- [What you need to do] Using the data below, return all lines in which "button" appears.

- [Dataset]
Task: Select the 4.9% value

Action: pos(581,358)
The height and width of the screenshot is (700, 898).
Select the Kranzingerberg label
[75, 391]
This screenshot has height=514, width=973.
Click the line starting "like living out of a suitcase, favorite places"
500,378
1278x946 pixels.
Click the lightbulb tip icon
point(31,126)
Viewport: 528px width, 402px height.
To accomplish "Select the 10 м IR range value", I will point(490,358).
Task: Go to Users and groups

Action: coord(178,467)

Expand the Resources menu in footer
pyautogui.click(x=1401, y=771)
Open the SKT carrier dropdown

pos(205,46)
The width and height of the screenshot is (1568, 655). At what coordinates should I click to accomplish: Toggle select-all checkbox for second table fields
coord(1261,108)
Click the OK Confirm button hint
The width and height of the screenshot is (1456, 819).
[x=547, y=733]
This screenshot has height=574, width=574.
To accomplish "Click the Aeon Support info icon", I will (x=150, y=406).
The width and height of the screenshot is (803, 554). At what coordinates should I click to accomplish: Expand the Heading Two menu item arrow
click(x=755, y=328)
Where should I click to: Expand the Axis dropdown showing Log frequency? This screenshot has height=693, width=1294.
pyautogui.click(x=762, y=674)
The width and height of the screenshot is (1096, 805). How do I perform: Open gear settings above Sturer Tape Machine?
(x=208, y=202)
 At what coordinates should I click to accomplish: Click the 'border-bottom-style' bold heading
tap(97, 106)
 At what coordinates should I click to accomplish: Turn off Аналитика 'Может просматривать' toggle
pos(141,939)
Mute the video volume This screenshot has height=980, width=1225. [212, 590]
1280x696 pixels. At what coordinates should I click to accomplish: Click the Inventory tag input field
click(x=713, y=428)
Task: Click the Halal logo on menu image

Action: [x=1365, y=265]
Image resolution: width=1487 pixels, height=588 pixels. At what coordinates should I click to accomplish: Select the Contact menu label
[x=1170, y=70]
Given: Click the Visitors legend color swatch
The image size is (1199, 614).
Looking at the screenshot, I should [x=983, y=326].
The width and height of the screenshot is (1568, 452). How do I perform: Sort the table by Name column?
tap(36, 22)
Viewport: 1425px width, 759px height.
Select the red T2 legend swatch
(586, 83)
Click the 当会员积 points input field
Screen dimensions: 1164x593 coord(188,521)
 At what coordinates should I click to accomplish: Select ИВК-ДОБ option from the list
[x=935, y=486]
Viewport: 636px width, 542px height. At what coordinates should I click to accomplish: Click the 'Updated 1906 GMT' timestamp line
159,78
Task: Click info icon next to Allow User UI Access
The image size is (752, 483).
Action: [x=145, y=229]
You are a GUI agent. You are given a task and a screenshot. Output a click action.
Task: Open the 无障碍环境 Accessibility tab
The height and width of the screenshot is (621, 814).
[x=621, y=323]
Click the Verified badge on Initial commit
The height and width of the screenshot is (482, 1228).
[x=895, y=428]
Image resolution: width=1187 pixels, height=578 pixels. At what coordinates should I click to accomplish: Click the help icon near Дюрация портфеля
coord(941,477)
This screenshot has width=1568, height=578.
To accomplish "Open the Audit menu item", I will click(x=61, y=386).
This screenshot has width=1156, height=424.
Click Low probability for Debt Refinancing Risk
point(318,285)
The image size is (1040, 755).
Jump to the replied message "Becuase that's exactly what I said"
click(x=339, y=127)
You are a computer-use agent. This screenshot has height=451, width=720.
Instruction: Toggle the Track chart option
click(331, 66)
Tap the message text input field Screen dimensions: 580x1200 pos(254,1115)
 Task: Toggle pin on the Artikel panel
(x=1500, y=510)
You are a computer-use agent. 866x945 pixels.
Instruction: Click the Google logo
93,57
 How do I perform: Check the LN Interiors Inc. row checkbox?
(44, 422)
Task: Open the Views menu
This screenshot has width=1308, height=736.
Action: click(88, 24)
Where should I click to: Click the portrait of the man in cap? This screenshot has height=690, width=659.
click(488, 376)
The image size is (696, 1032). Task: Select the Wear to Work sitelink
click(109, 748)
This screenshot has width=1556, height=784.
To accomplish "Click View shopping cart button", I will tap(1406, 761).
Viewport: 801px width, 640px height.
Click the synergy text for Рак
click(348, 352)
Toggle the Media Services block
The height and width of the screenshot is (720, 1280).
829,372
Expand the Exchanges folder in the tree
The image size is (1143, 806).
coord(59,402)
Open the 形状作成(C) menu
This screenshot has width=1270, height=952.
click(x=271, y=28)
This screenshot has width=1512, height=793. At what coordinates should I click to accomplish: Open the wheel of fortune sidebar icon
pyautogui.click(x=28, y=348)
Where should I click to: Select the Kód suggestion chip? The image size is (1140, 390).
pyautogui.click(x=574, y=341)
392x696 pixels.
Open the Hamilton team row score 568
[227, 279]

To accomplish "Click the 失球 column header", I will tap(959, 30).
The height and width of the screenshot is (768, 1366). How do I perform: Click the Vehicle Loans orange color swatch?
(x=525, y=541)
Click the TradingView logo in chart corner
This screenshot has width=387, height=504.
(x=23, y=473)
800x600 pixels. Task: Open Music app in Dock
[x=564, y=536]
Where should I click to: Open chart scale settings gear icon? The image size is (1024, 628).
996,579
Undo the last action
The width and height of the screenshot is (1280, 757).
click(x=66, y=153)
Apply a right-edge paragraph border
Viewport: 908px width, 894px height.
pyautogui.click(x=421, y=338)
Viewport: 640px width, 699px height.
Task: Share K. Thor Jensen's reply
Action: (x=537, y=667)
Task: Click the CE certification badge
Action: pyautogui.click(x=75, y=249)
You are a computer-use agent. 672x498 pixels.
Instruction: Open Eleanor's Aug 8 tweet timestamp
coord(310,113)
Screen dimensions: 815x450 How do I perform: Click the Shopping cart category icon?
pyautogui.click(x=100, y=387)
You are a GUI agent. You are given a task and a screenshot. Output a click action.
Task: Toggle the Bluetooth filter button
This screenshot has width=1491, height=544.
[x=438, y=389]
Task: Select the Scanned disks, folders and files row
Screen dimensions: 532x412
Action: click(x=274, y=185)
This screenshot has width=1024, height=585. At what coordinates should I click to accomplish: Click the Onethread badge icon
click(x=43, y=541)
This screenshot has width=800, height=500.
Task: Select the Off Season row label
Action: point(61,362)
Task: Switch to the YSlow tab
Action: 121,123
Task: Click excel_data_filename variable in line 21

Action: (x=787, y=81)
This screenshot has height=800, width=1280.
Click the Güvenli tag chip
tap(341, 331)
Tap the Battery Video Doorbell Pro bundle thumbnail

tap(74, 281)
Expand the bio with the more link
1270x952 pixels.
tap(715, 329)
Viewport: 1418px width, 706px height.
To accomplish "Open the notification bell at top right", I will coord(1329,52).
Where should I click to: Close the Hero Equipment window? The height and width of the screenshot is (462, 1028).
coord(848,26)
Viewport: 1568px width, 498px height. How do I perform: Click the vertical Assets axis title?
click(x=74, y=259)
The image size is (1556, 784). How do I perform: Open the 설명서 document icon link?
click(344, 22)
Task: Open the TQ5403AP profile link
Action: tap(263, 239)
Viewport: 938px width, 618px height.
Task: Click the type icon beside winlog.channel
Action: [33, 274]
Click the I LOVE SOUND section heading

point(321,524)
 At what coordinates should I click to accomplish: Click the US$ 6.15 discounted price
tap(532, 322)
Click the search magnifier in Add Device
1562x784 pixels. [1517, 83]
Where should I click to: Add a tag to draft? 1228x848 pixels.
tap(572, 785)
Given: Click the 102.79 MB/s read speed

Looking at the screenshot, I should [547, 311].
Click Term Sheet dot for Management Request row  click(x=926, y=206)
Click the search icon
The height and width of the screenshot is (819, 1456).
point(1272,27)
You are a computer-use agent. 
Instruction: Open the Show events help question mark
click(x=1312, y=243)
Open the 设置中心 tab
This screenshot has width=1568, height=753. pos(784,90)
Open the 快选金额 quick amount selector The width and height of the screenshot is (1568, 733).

- [Written solution]
Click the OK Confirm button hint
To accomplish "Click View shopping cart button", I will tap(1406, 761).
Task: Toggle the Bluetooth filter button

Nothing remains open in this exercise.